INSTRUCTIONS TO FOLLOW: The records below are to be reproduced exactly, with every picture left out.

THE INPUT:
■ ■ ■ ■ ■ ■ ■
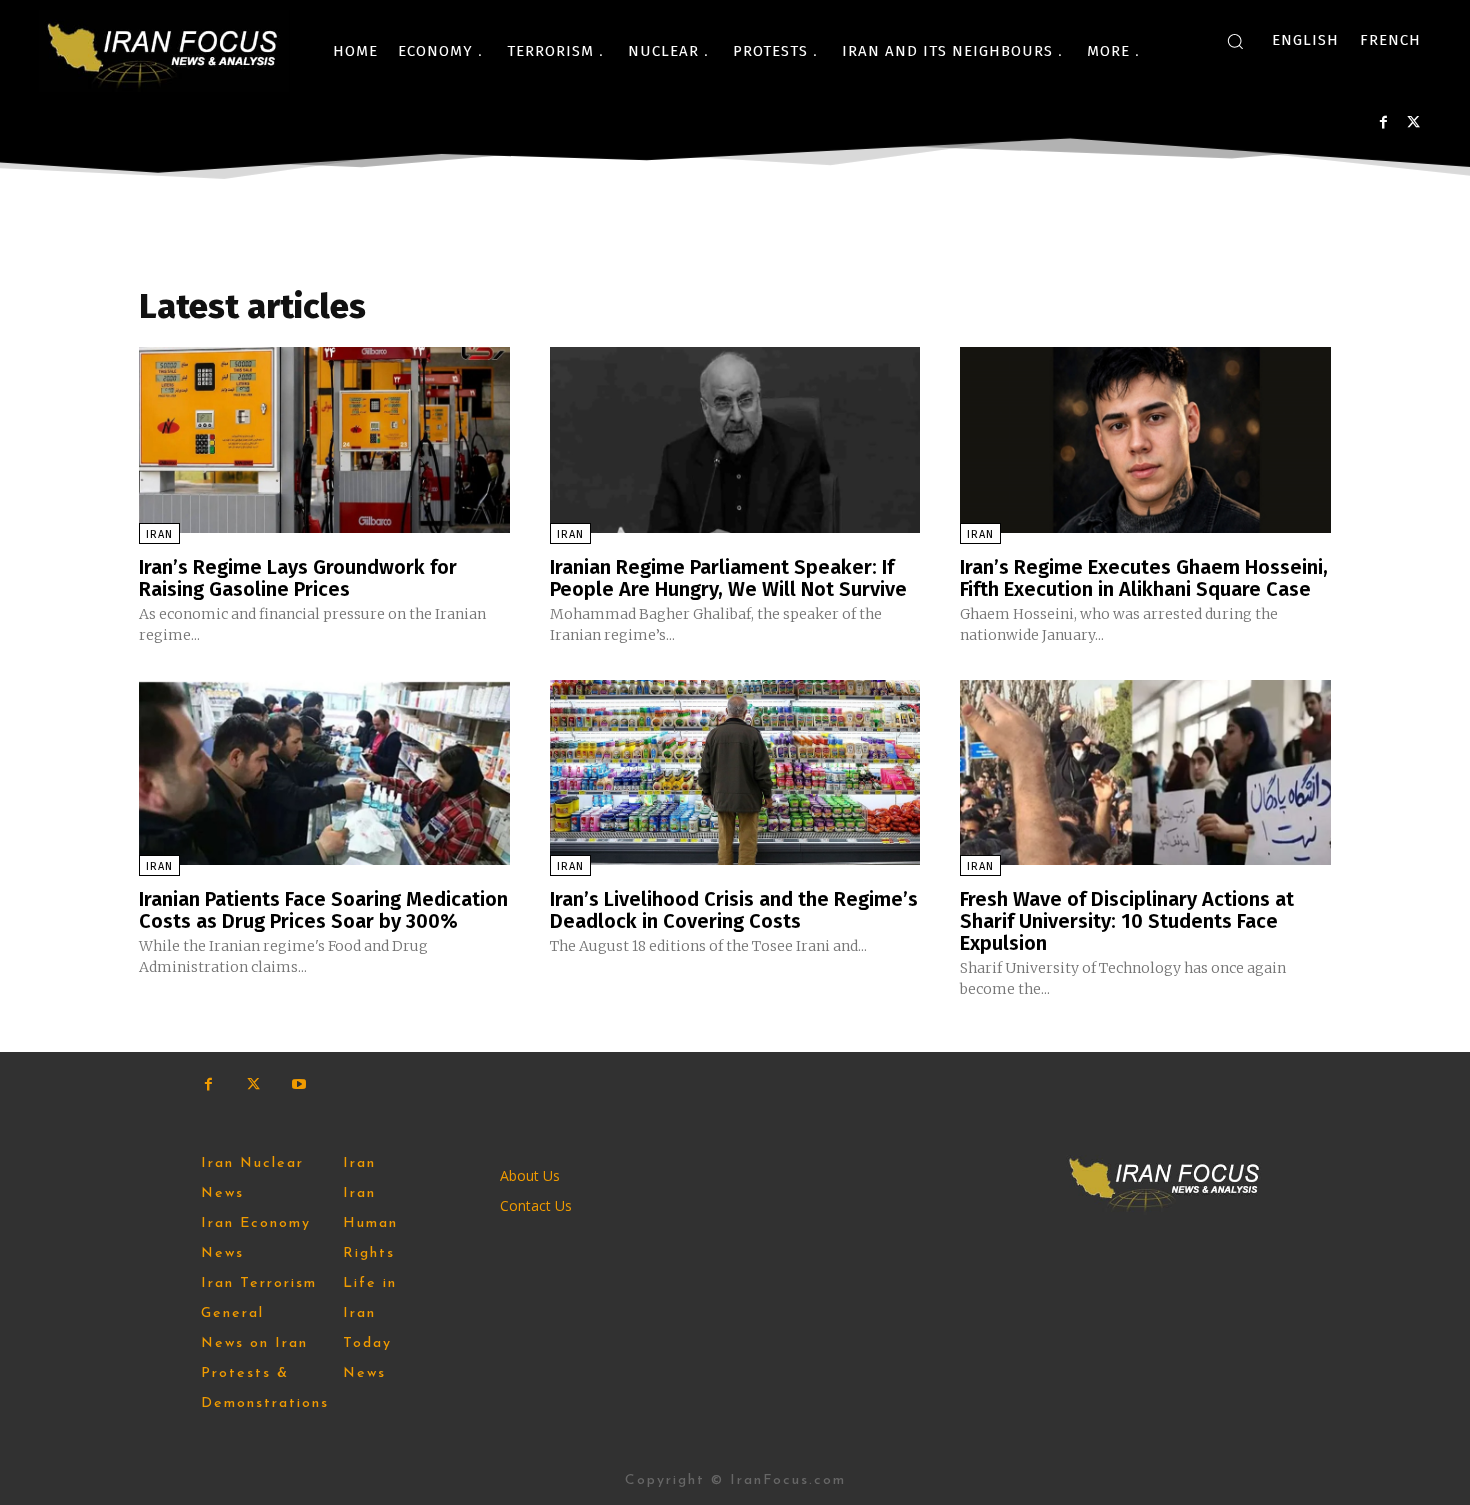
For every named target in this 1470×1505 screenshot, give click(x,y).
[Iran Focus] (164, 51)
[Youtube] (298, 1084)
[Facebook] (1383, 122)
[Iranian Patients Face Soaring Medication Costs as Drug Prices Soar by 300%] (324, 772)
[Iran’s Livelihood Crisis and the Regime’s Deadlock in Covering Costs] (735, 772)
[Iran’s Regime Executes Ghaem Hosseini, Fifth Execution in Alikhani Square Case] (1145, 439)
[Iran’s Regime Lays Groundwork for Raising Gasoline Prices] (324, 439)
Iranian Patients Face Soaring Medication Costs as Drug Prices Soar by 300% (323, 910)
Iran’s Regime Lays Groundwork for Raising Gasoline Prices (298, 578)
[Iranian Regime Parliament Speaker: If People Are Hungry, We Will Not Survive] (735, 439)
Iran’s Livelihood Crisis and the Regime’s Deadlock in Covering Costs (734, 910)
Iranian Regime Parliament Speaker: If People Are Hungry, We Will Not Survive (728, 578)
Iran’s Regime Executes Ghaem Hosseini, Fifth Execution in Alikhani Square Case (1144, 578)
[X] (1413, 122)
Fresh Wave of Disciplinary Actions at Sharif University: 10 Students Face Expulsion (1127, 921)
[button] (1235, 41)
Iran (159, 534)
■ ■ ■ ■ ■ ■ ■
EXERCISE SOLUTION:
For every named target in this 1470×1505 screenshot, give click(x,y).
[Iran Focus] (164, 51)
[Youtube] (298, 1084)
[Facebook] (1383, 122)
[Iranian Patients Face Soaring Medication Costs as Drug Prices Soar by 300%] (324, 772)
[Iran’s Livelihood Crisis and the Regime’s Deadlock in Covering Costs] (735, 772)
[Iran’s Regime Executes Ghaem Hosseini, Fifth Execution in Alikhani Square Case] (1145, 439)
[Iran’s Regime Lays Groundwork for Raising Gasoline Prices] (324, 439)
Iranian Patients Face Soaring Medication Costs as Drug Prices Soar by 300% (323, 910)
Iran’s Regime Lays Groundwork for Raising Gasoline Prices (298, 578)
[Iranian Regime Parliament Speaker: If People Are Hungry, We Will Not Survive] (735, 439)
Iran’s Livelihood Crisis and the Regime’s Deadlock in Covering Costs (734, 910)
Iranian Regime Parliament Speaker: If People Are Hungry, We Will Not Survive (728, 578)
Iran’s Regime Executes Ghaem Hosseini, Fifth Execution in Alikhani Square Case (1144, 578)
[X] (1413, 122)
Fresh Wave of Disciplinary Actions at Sharif University: 10 Students Face Expulsion (1127, 921)
[button] (1235, 41)
Iran (159, 534)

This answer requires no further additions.